Chang is the recipient of several grants, fellowships, and awards, including a Fulbright Program Fellowship, a Gates Cambridge Scholarship, and grants from the U.S. National Science Foundation, the U.S. National Institutes of Health, and the Hong Kong University Grants Committee. In 2016, he was awarded the Peter Paul Career Development Professorship at Boston University. In 2019, he was invited to the Distinguished Professors' Lectures Series at Adam Mickiewicz University in Poznań (Poland). In 2022, he was honored with the Early Career Award by the Linguistic Society of America "for contributions to the understanding of bilingual sound systems and cross-linguistic interactions, phonetic drift, and language learning over the lifespan, and to fostering diversity and inclusion within linguistics" and was named a Fellow of the Psychonomic Society. In 2023, he was awarded the inaugural Anne Cutler International Visiting Fellowship by Western Sydney University as well as a Humboldt Research Fellowship for Experienced Researchers by the Alexander von Humboldt Foundation. In 2026, he was named a Laureate of the Yuen Ren Chao Prize in Language Science by the Hong Kong Polytechnic University.

Prior to his appointment at City University of Hong Kong, Chang taught at the University of Maryland, College Park, Rice University, SOAS University of London, and Boston University. His research is in the areas of phonetics, phonology, language acquisition, and language attrition, with a focus on second-language acquisition and multilingualism in adulthood and heritage language speakers and learners. He is known for discovering changes to the native language sound system occurring at the beginning of second-language acquisition and, more generally, native language phonetic modifications due to recent second-language experience, which he termed phonetic drift. He is also known for documenting a "native-language transfer benefit" in second-language speech perception whereby non-native (bilingual) listeners outperform native listeners due to the influence of advantageous experience from their other language.

==Published works (selected)==
- Chang, Charles B. (2012). Rapid and multifaceted effects of second-language learning on first-language speech production. Journal of Phonetics, 40, 249–268.
- Chang, Charles B. (2013). A novelty effect in phonetic drift of the native language. Journal of Phonetics, 41, 520–533.
- Chang, Charles B. (2016). Bilingual perceptual benefits of experience with a heritage language. Bilingualism: Language and Cognition, 19, 791–809.
- Chang, Charles B. (2019a). Language change and linguistic inquiry in a world of multicompetence: Sustained phonetic drift and its implications for behavioral linguistic research. Journal of Phonetics, 74, 96-113.

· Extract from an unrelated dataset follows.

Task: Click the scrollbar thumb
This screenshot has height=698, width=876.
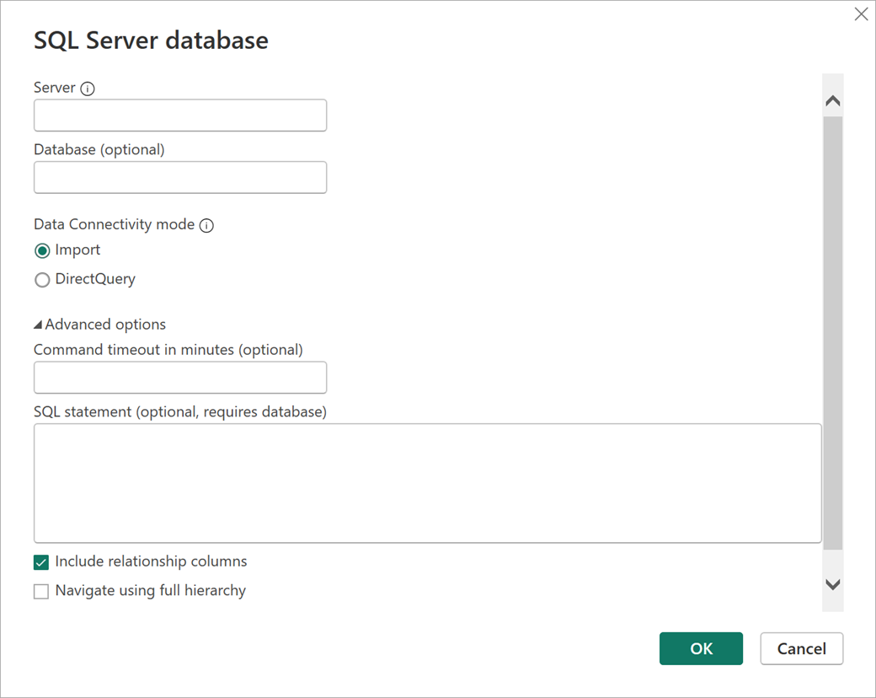Action: [x=832, y=337]
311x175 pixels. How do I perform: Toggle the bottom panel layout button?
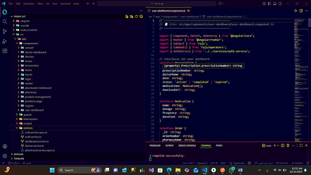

- Chang, Charles B. (2019b). Phonetic drift. In Monika S. Schmid and Barbara Köpke (Eds.), The Oxford handbook of language attrition, pp. 191–203. Oxford, UK: Oxford University Press.
- Chang, Charles B. and Alan Mishler. (2012). Evidence for language transfer leading to a perceptual advantage for non-native listeners. Journal of the Acoustical Society of America, 132, 2700–2710.

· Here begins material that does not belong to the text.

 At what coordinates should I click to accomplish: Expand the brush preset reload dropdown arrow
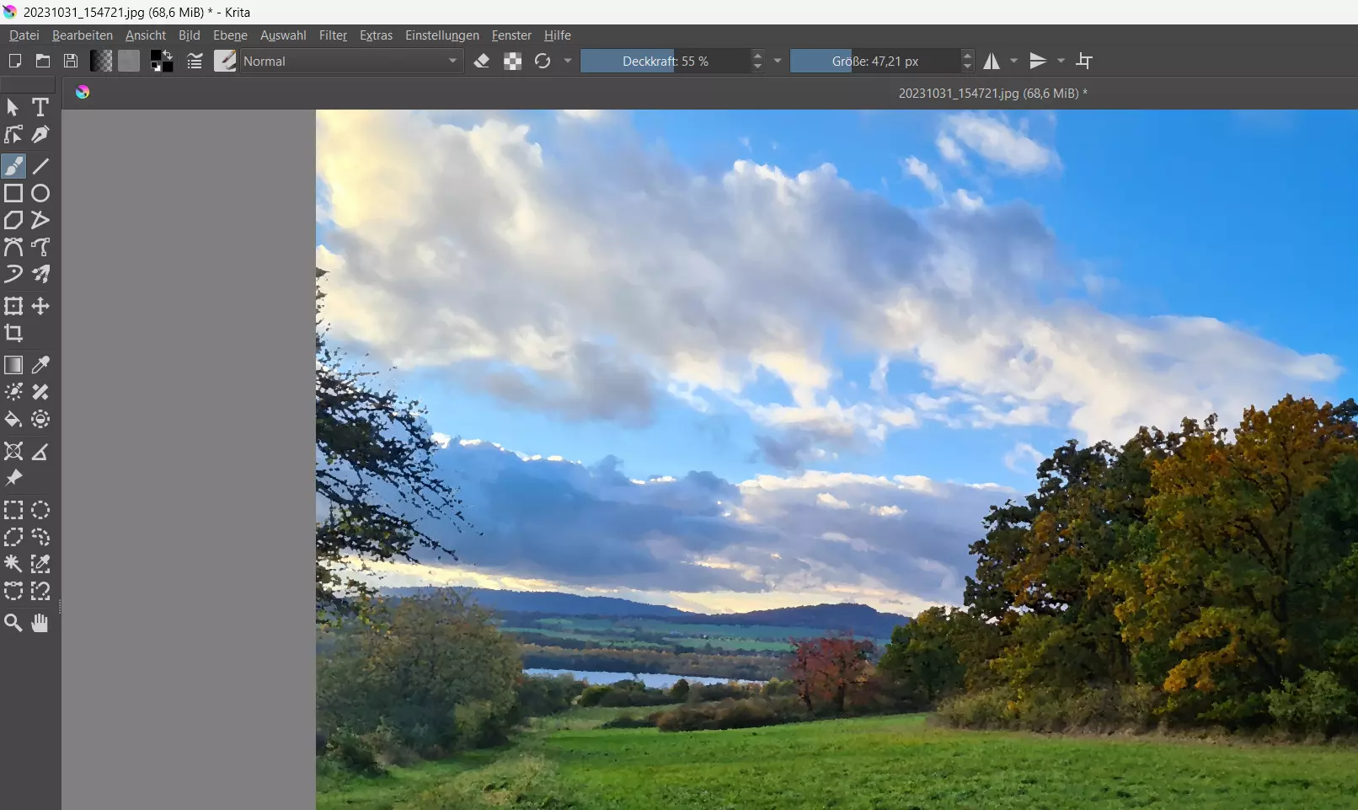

- Chang, Charles B. and Yao Yao. (2016). Toward an understanding of heritage prosody: Acoustic and perceptual properties of tone produced by heritage, native, and second language speakers of Mandarin. Heritage Language Journal, 13, 134–160.
- Chang, Charles B., Yao Yao, Erin F. Haynes, and Russell Rhodes. (2011). Production of phonetic and phonological contrast by heritage speakers of Mandarin. Journal of the Acoustical Society of America, 129, 3964–3980.